Three decades later, well after Perelman proved the geometrization conjecture by very different means, the virtual Haken conjecture and the virtual fibering conjecture remained unsolved. These, and two other related conjectures, were the only questions left unanswered among Thurston’s 23. Computer data strongly suggested that the virtual Haken conjecture was correct: from a computerized list of more than 10,000 hyperbolic three-manifolds, Thurston and Nathan Dunfield, of the University of Illinois at Urbana-Champaign, had managed to find a Haken finite cover for every single one. But computational evidence is not a proof.
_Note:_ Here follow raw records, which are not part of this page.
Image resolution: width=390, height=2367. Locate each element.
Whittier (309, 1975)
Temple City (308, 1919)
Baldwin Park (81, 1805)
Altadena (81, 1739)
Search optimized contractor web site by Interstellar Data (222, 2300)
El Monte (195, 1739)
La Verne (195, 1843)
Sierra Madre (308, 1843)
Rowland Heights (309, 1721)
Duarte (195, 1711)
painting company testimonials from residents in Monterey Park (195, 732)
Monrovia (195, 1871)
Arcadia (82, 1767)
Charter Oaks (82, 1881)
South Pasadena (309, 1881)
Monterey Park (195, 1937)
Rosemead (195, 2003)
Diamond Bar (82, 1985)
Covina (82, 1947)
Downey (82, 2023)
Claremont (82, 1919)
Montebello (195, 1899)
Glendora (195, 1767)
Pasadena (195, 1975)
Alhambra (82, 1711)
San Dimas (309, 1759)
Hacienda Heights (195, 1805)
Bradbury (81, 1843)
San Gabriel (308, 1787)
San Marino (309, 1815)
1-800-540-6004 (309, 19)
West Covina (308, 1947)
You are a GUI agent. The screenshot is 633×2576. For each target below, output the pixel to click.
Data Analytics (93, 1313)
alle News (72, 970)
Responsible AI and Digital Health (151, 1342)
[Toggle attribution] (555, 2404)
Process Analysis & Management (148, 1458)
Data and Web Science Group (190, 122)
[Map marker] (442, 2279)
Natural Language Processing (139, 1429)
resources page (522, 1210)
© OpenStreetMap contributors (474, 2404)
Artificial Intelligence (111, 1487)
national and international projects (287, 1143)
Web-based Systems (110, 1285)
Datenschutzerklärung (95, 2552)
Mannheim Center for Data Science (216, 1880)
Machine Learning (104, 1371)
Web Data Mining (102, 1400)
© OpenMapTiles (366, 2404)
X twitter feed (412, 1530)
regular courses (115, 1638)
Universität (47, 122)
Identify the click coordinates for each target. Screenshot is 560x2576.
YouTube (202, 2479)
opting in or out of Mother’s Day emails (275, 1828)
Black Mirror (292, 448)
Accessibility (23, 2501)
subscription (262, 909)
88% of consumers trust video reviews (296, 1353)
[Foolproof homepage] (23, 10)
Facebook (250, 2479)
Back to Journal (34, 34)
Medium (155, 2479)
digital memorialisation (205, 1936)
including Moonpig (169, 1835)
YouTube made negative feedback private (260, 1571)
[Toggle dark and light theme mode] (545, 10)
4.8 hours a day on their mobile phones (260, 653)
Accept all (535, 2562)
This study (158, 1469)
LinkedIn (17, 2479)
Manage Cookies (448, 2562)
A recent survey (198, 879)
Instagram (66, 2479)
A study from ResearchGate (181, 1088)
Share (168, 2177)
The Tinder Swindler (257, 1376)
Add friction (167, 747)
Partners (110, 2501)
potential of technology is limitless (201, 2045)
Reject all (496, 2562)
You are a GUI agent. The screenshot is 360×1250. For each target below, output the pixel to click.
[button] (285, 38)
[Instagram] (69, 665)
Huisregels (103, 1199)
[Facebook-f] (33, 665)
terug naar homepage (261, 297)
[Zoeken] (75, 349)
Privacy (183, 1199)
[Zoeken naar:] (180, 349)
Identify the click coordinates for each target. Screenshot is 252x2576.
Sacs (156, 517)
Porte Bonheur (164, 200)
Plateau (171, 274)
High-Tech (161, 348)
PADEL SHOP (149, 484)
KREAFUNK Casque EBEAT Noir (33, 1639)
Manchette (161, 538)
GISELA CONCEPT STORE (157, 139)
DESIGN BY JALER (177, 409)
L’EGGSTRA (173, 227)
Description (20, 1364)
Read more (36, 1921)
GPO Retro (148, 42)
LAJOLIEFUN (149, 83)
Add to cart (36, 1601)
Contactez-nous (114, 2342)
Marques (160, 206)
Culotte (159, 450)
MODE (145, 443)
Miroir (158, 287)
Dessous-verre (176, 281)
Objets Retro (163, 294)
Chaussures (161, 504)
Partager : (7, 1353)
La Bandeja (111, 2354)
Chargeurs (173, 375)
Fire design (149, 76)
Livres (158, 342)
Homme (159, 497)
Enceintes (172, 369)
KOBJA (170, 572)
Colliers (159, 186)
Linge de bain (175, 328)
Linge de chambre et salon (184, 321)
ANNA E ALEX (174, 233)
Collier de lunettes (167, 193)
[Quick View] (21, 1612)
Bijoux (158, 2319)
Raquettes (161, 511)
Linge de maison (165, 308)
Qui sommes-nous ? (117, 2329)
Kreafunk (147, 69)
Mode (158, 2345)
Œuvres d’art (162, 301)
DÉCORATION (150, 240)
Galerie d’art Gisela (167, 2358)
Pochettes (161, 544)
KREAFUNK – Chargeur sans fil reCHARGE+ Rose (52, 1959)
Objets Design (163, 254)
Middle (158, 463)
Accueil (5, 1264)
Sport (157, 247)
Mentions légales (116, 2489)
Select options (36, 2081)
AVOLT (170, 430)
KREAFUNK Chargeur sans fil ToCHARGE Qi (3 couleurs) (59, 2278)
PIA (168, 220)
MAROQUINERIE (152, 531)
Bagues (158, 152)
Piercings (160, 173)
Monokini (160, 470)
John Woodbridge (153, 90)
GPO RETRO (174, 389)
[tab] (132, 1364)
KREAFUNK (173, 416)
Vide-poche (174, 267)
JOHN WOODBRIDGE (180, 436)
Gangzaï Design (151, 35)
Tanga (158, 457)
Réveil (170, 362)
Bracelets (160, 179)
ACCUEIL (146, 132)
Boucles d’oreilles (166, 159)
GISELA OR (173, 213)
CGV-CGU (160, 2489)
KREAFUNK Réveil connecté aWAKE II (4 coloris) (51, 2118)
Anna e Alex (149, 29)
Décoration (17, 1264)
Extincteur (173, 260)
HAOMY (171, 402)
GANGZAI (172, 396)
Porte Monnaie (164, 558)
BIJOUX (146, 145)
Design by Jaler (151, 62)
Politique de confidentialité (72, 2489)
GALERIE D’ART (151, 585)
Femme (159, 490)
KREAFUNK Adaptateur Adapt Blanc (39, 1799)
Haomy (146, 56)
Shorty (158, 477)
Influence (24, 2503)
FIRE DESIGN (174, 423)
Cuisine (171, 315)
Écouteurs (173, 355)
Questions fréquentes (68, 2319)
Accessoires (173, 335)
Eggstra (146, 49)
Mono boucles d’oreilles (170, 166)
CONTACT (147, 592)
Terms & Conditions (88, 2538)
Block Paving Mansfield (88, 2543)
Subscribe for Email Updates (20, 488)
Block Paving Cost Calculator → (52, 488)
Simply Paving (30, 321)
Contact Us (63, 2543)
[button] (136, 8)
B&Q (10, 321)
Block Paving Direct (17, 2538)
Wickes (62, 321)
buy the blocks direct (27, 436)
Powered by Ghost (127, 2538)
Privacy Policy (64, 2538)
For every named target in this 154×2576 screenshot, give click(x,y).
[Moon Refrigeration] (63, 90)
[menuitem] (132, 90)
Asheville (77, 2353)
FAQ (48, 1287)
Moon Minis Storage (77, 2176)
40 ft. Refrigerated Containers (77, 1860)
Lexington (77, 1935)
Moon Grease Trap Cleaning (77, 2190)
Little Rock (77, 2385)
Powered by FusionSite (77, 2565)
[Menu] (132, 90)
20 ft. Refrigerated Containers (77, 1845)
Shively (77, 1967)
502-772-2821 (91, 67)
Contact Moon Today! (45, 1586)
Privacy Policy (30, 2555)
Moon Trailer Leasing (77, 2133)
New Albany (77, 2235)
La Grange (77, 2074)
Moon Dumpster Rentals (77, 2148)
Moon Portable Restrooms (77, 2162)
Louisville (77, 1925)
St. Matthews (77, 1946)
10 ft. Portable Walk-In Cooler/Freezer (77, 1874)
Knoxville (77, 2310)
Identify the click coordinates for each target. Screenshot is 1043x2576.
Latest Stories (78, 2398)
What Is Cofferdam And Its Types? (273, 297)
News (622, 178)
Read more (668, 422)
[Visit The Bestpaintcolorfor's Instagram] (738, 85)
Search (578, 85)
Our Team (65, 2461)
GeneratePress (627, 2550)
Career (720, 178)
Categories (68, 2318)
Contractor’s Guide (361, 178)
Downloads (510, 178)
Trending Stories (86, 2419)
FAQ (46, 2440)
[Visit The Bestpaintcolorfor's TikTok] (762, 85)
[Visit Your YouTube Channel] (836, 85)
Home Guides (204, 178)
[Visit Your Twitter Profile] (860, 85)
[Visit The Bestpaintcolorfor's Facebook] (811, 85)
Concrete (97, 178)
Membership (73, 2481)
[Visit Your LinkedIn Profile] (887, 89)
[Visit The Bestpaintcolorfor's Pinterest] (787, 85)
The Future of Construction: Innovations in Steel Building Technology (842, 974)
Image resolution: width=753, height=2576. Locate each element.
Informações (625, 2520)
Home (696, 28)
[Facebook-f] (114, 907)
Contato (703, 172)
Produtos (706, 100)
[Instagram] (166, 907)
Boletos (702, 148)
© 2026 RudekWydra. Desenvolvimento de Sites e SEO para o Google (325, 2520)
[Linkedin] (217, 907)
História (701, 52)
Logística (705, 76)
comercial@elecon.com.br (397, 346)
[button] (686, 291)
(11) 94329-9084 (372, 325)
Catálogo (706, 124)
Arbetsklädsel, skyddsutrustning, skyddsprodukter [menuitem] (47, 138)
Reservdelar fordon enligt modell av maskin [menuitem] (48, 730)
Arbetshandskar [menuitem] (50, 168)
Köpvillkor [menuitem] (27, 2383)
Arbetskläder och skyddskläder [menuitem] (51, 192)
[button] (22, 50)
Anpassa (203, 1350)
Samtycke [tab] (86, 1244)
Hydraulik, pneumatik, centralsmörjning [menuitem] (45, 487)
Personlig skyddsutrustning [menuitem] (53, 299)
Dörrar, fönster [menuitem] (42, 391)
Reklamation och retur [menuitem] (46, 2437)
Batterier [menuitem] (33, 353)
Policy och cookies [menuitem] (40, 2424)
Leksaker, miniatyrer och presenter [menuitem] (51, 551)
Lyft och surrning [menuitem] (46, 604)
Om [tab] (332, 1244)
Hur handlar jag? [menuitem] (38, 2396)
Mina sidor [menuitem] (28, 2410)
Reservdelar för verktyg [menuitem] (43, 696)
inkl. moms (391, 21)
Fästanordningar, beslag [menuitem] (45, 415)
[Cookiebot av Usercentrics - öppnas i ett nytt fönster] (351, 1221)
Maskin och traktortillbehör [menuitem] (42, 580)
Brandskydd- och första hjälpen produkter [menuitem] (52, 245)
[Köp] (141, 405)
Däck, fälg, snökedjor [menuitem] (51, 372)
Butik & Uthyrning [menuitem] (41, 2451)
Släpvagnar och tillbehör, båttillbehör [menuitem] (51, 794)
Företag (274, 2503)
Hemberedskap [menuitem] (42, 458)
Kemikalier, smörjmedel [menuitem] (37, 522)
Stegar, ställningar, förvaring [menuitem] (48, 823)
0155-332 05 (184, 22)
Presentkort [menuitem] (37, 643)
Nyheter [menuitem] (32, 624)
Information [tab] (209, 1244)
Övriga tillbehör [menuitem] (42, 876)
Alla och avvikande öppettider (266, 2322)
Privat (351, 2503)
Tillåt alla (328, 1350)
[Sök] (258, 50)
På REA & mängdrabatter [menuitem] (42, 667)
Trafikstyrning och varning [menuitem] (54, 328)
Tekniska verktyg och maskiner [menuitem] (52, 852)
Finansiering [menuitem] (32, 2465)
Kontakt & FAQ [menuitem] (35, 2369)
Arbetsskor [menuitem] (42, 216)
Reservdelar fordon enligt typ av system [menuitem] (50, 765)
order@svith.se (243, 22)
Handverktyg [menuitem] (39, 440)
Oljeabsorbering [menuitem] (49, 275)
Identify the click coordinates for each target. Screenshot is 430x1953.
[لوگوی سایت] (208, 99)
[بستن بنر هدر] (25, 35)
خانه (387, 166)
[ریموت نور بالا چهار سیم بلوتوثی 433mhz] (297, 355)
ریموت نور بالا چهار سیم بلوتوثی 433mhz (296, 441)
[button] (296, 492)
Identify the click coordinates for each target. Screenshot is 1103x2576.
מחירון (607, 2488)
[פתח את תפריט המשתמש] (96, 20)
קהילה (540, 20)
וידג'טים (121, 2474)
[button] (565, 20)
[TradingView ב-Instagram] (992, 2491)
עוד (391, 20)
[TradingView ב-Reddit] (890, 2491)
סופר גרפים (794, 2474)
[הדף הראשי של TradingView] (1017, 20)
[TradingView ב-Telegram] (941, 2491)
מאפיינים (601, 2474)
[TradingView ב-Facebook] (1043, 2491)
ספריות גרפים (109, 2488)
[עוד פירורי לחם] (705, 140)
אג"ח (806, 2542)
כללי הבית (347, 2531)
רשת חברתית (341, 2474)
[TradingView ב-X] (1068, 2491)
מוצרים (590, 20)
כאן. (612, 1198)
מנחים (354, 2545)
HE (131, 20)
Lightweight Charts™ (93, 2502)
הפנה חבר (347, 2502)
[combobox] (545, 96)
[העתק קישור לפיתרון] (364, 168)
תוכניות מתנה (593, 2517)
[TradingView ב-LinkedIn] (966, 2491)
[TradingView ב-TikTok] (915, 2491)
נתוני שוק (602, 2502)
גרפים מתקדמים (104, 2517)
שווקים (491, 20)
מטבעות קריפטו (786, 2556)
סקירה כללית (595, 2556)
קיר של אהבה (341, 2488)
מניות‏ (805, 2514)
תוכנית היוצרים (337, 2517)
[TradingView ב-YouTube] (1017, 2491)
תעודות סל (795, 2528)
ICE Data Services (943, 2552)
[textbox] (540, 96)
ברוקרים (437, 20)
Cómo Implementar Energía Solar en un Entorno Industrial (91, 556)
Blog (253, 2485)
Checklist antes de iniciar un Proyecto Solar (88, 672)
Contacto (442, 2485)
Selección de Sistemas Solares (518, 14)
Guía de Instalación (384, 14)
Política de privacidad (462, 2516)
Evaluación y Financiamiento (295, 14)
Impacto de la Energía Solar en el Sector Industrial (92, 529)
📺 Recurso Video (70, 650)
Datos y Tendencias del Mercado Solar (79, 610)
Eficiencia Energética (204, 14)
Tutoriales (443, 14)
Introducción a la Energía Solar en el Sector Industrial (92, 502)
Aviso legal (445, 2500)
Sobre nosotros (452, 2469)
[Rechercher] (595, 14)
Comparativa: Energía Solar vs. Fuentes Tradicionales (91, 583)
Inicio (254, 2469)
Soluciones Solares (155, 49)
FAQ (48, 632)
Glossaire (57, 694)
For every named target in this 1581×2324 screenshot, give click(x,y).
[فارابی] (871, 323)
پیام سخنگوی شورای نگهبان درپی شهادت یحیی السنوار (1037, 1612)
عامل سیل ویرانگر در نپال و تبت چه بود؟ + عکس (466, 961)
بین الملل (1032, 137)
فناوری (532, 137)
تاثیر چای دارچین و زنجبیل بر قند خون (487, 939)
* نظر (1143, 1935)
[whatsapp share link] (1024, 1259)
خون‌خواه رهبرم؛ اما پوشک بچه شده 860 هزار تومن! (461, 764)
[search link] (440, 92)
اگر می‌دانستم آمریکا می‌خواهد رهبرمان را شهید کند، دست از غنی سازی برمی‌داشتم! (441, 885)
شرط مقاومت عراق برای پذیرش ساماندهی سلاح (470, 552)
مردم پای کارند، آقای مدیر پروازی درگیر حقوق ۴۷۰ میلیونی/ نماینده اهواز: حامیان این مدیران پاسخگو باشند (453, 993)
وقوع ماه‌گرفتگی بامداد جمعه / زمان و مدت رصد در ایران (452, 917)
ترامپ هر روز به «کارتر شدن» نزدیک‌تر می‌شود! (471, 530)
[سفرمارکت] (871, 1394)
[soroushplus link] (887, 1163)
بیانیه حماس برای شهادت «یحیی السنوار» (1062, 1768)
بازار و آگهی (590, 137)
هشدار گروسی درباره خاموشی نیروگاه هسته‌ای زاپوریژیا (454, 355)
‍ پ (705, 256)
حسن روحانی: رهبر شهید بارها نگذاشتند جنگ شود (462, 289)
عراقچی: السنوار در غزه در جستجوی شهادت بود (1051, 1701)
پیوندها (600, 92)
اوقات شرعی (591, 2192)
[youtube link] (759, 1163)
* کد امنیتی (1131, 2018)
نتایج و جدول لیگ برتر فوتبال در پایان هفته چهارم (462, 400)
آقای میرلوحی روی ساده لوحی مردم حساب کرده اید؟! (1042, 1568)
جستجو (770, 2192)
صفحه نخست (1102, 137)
“When Thurston proposed it, the virtual Haken conjecture seemed like a small question, but it hung on stubbornly, shining a spotlight on how little we knew about the field,” Minsky said. “It turned out that our ignorance was deep in that direction.”

Building Surfaces
In 2009, the murky waters surrounding the virtual Haken conjecture started to clear.

That year, Markovic and Jeremy Kahn, then at Stony Brook University and now at Brown, announced the proof of a key step toward proving the virtual Haken conjecture. The result, which we’ll call the “incompressible surface theorem,” states that every compact hyperbolic three-manifold does indeed contain an incompressible surface (which possibly passes through itself instead of being embedded).

Kahn and Markovic’s proof is a prime example of the interplay between three-dimensional topology and geometry: the incompressible surface theorem is a purely topological statement, but to prove it, Kahn and Markovic drew heavily on the wealth of additional structure that hyperbolic geometry provides.

To build surfaces inside a three-manifold, Kahn and Markovic used an attribute of hyperbolic shapes called “exponential mixing.” This means that if you start in any little neighborhood inside your manifold, pick a direction, and imagine that your neighborhood is starting to flow along a river moving roughly in that direction, then your neighborhood will gradually spread out and wind around the three-manifold, reaching every possible location from every possible direction. What’s more, it will spread out very quickly, in a precise “exponential” sense.

This mixing property is unique to hyperbolic three-manifolds and stems roughly from the fact that, unlike in Euclidean space, in hyperbolic space the “straight lines,” or geodesics, curve away from each other. If you pick a small neighborhood in the hyperbolic disk and let it flow in a particular direction, the neighborhood will grow exponentially quickly. Inside a compact three-manifold, a flowing neighborhood will likewise grow exponentially quickly, but since the entire manifold has a finite extent, the neighborhood will end up winding around the manifold again and again, overlapping itself many times. Furthermore — and this is harder to prove — the neighborhood will wind around the manifold evenly, flowing through all spots in the manifold with roughly the same frequency.

Mathematicians have understood this exponential-mixing property for more than 25 years and have thoroughly analyzed the statistics of this “geodesic flow,” figuring out roughly when and how often a given neighborhood will pass by a particular point as the neighborhood flows along. But until Kahn and Markovic tackled the incompressible surface theorem, mathematicians had never successfully harnessed this mixing property in the service of building topological structures in a manifold. (One other mathematician, Lewis Bowen of Texas A&M University, had previously tried to use exponential mixing to build incompressible surfaces in three-manifolds, but his work hit technical obstacles.)

To see how the exponential-mixing property helps to build topological and geometric structures, let’s apply it to a simpler task than building surfaces: building a closed geodesic loop whose length is close to our favorite large number — call it R.

To build our loop, let’s pick any starting point in the manifold and any starting direction, and then imagine turning on a garden hose located in a little neighborhood surrounding that point, and aimed roughly in that direction. The water droplets will stream out along geodesic paths, and as long as R is sufficiently large, the mixing of the flow means that by the time the droplets have traveled a distance R, they will have spread out fairly evenly throughout the whole manifold. In particular, at least one droplet (in fact, many) will have arrived back near the starting point and the starting direction. Then, we can simply build a little bridge connecting that droplet’s geodesic to the starting point, to produce a loop that is almost perfectly geodesic and whose length is very roughly equal to R. It’s not hard to show that by pulling this loop just a bit tighter in the manifold, we can produce a totally geodesic loop.